Menurut Ninik, bila RUU itu diberlakukan, maka tidak akan ada independensi dan pers menjadi tidak profesional.
“Penyusunan RUU tersebut sejak awal tidak melibatkan Dewan Pers dalam proses pembuatannya,” ujarnya.
Ia menambahkan, dalam ketentuan proses penyusunan UU harus ada partisipasi penuh makna (meaningfull participation) dari seluruh pemangku kepentingan.
“Hal tersebut tidak terjadi dalam penyusunan draf RUU Penyiaran,” tambahnya.
Larangan penayangan jurnalisme investigasi di draf RUU Penyiaran, juga bertentangan dengan pasal 4 ayat (2) UU Pers yang menyatakan, bahwa terhadap pers nasional tidak dikenakan penyensoran, pemberedelan atau pelarangan penyiaran.
Dampak lainnya, larangan itu akan membungkam kemerdekaan pers, padahal jelas tertera dalam pasal 15 ayat (2) huruf a, bahwa fungsi Dewan Pers adalah melindungi kemerdekaan pers dari campur tangan pihak lain.
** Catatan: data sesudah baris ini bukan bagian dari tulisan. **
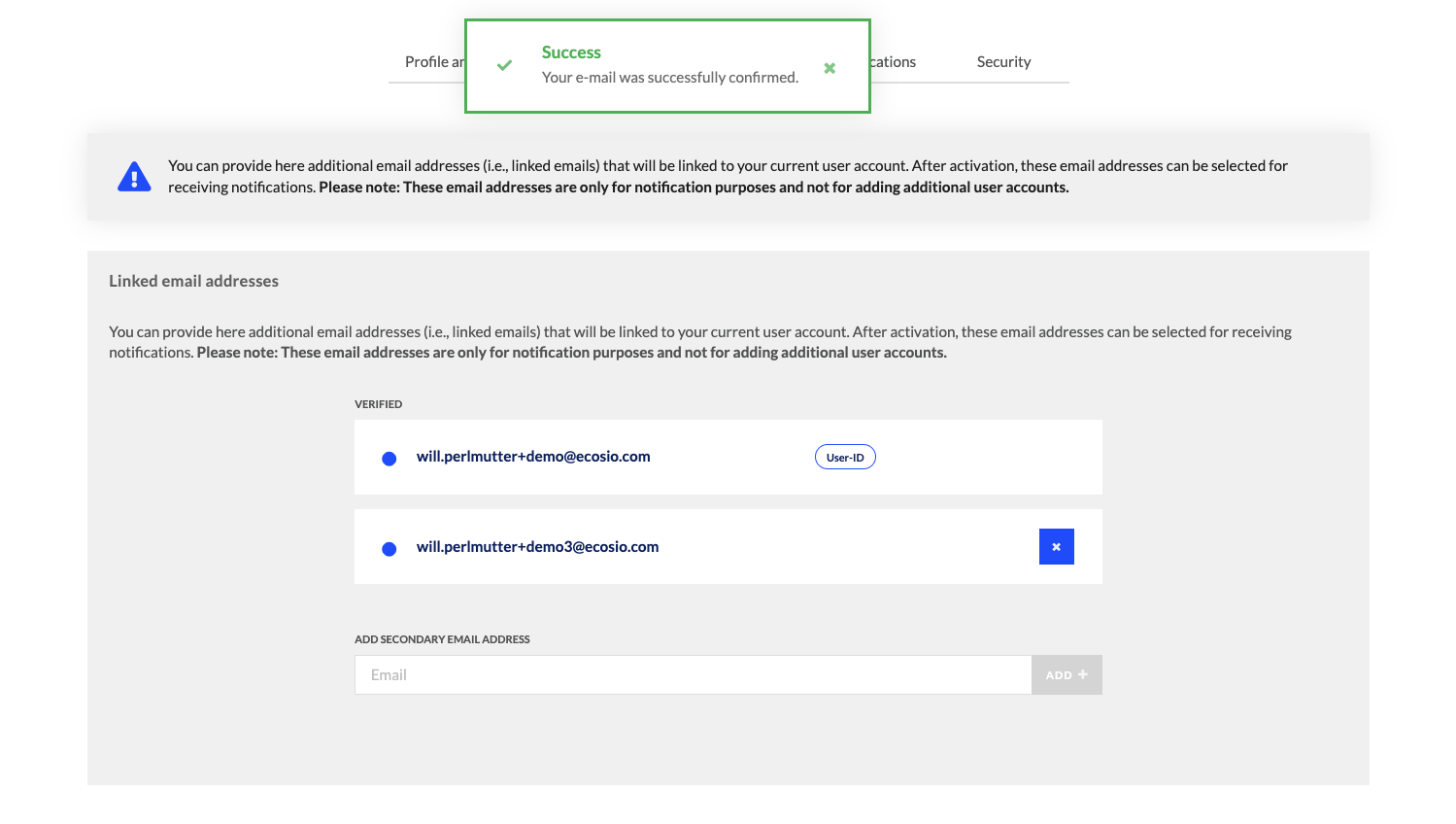Screen dimensions: 1456x824
Task: Open the partially hidden Profile tab
Action: point(434,61)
Hal lain yang juga menjadi sorotan adalah penyelesaian sengketa pers di platform penyiaran, dimana hal tersebut sesuai UU Pers, menjadi kewenangan Dewan Pers dan KPI tidak punya wewenang menyelesaikan sengketa pers.
Menurut anggota Dewan Pers, Yadi Hendriana, upaya menggembosi kemerdekaan pers sudah lima kali dilakukan oleh pemerintah maupun legislatif.
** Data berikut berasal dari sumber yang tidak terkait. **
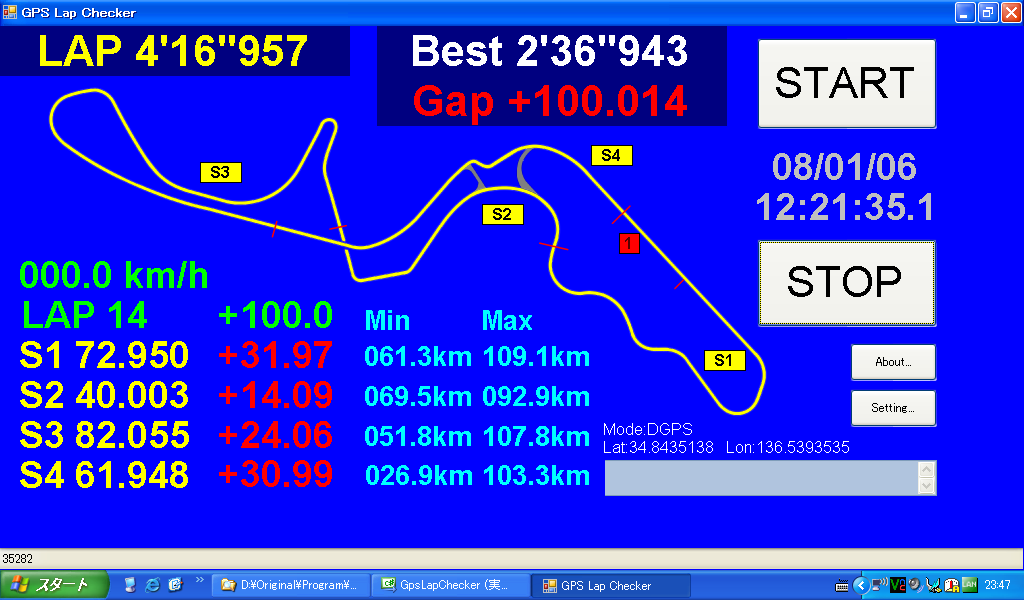Expand hidden system tray icons
1024x600 pixels.
click(x=859, y=586)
“Hal itu antara lain tecermin melalui isi UU Pemilu, peraturan Komisi Pemilihan Umum, pasal dalam UU Cipta Kerja, KUHP (Kitab Undang-Undang Hukum Pidana) dan terakhir RUU Penyiaran,” ujarnya.
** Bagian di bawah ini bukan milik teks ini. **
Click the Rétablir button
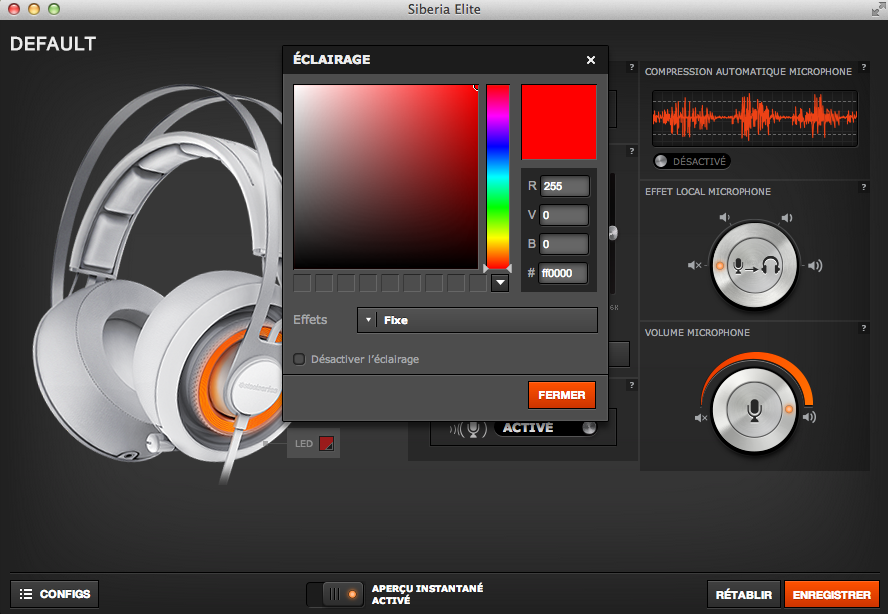[x=743, y=595]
RUU Penyiaran dinilai jelas-jelas secara frontal mengekang kemerdekaan pers.
Suara senada dikemukakan Ketua Umum Asosiasi Media Siber Indonesia (AMSI), Wahyu Dyatmika.
“Jika tetap ngotot untuk memberlakukan RUU itu, maka Senayan akan berhadapan dengan masyarakat pers,” ujar Wahyu.
Suara penolakan juga datang dari Persatuan Wartawan Indonesia (PWI) yang disampaikan oleh Kamsul Hasan.
Menurut dia, RUU Penyiaran itu jelas-jelas bertentangan dengan UU Pers.
“PWI minta agar draf RUU Penyiaran yang bertolak belakang dengan UU Pers,” katanya.
Ketua Umum Ikaatan Jurnalis Televisi Indonesia (IJTI), Herik Kurniawan, meminta agar draf RUU itu dicabut karena akan merugikan publik secara luas.
“Lakukan penyusunan ulang dengan melibatkan semua pihak yang berkepentingan,” ujarnya.
Aliansi Jurnalis Independen (AJI), melalui ketua umumnya, Nani Afrida berpendapat, jurnalisme investigatif merupakan strata tertinggi dari karya jurnalistik.
“Sehingga jika dilarang, maka akan menghilangkan kualitas jurnalistik,” katanya.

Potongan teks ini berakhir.